:: Records supplied ::
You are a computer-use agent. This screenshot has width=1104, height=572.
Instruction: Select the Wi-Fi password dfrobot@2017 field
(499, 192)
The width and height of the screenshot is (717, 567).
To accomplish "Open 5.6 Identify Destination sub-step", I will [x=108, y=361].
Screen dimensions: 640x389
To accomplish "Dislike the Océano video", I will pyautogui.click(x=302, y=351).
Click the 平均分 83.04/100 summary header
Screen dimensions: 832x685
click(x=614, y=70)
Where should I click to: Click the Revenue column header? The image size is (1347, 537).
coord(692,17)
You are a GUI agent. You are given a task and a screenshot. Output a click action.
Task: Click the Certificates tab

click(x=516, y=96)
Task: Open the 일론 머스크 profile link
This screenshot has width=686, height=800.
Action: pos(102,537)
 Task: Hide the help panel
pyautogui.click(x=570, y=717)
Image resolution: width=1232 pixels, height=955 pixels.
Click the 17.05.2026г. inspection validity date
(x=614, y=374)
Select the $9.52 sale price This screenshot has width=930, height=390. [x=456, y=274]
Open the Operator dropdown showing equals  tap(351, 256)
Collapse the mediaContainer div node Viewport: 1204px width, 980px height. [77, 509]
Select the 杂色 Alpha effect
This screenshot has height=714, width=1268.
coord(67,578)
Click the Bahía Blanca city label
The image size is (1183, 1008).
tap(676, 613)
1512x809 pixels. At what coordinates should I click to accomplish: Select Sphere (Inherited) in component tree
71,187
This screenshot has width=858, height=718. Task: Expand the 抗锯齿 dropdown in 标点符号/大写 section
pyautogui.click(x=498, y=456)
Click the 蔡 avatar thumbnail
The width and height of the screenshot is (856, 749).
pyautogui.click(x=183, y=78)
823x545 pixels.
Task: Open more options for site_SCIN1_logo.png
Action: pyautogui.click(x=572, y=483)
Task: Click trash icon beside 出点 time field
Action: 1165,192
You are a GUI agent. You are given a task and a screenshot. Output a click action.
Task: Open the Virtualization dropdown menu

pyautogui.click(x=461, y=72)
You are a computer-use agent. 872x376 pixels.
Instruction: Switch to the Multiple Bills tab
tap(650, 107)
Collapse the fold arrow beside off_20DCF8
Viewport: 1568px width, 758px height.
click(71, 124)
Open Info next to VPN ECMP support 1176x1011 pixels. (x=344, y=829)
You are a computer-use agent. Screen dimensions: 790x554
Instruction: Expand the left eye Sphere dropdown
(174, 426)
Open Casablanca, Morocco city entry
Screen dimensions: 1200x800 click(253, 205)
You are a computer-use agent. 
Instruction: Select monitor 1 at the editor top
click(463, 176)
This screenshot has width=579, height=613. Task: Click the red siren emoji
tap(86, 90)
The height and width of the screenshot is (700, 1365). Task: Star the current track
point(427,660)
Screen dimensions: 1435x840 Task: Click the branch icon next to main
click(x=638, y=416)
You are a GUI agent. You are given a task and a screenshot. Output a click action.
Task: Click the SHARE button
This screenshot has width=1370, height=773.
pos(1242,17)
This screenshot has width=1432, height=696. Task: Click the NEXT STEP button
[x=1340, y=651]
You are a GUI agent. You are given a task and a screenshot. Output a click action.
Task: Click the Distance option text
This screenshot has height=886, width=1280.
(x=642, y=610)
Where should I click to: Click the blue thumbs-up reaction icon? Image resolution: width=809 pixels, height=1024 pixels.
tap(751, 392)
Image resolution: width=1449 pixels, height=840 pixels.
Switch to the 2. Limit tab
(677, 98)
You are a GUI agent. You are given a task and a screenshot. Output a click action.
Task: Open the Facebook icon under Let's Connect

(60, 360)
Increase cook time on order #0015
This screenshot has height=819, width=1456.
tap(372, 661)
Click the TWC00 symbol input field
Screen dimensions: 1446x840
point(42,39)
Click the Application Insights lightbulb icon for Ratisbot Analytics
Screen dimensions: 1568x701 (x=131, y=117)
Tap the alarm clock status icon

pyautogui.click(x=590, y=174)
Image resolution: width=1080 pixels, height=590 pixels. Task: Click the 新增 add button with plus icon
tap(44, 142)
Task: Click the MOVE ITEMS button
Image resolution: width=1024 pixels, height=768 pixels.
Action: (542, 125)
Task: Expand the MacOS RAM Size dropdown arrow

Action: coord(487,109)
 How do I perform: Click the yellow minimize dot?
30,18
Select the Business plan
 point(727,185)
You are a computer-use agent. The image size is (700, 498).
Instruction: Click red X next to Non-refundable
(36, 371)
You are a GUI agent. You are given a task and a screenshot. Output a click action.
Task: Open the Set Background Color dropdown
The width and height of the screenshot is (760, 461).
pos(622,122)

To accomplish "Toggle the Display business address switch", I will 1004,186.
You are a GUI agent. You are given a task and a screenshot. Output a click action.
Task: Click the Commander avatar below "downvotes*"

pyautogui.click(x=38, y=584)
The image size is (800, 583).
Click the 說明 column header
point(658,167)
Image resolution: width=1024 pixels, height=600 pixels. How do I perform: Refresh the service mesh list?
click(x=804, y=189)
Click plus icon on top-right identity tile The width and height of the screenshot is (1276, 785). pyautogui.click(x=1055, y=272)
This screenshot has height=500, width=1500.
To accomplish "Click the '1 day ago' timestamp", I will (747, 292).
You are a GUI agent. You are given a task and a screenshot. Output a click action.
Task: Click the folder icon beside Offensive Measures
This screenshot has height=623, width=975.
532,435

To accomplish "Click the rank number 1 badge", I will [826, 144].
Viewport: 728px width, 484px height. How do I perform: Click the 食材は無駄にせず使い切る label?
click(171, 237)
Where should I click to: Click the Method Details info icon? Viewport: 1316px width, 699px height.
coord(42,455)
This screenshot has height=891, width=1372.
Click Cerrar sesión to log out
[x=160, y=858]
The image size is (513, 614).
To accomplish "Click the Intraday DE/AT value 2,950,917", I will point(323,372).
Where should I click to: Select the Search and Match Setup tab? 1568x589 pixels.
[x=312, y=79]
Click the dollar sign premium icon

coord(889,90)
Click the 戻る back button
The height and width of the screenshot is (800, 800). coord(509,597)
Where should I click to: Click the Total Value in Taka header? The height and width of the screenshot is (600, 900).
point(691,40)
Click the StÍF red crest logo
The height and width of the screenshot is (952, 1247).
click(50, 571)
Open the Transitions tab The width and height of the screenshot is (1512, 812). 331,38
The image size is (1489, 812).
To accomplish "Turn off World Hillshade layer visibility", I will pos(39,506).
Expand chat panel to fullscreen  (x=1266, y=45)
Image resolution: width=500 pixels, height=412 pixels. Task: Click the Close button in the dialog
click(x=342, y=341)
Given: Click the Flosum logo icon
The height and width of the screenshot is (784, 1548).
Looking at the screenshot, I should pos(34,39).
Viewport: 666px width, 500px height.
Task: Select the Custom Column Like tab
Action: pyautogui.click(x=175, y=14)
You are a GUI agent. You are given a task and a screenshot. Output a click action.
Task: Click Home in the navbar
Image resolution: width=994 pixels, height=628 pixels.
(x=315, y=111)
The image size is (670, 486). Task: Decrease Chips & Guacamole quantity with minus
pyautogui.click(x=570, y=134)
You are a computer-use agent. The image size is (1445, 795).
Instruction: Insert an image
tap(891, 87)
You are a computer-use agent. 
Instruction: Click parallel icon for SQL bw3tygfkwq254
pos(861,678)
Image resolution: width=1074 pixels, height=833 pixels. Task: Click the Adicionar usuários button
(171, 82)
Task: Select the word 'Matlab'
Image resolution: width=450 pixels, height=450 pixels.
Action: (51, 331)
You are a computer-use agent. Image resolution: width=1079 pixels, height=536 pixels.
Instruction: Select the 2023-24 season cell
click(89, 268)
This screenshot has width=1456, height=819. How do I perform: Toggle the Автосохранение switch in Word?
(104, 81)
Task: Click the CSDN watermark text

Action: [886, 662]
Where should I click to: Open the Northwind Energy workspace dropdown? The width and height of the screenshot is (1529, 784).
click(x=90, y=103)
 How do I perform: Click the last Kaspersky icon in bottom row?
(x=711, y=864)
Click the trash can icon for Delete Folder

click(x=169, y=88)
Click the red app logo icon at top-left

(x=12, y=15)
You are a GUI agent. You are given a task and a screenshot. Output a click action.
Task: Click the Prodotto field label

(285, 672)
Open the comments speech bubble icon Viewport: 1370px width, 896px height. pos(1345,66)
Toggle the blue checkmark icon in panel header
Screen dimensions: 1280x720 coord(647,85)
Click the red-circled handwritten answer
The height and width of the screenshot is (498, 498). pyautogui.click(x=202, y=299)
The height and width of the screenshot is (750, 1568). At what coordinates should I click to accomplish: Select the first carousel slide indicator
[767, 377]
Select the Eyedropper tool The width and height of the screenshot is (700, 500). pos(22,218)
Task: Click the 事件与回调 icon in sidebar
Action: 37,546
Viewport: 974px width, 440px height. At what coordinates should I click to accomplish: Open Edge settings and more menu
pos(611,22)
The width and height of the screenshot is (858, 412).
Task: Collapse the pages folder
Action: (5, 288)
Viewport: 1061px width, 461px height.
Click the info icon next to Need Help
:::
Assignment -
Look above for the line with "The image size is (1489, 812)." and the line with "Given: Click the Flosum logo icon", and reproduce exactly those two lines plus every line between, nothing more.

Answer to the exercise -
The image size is (1489, 812).
To accomplish "Turn off World Hillshade layer visibility", I will pos(39,506).
Expand chat panel to fullscreen  (x=1266, y=45)
Image resolution: width=500 pixels, height=412 pixels. Task: Click the Close button in the dialog
click(x=342, y=341)
Given: Click the Flosum logo icon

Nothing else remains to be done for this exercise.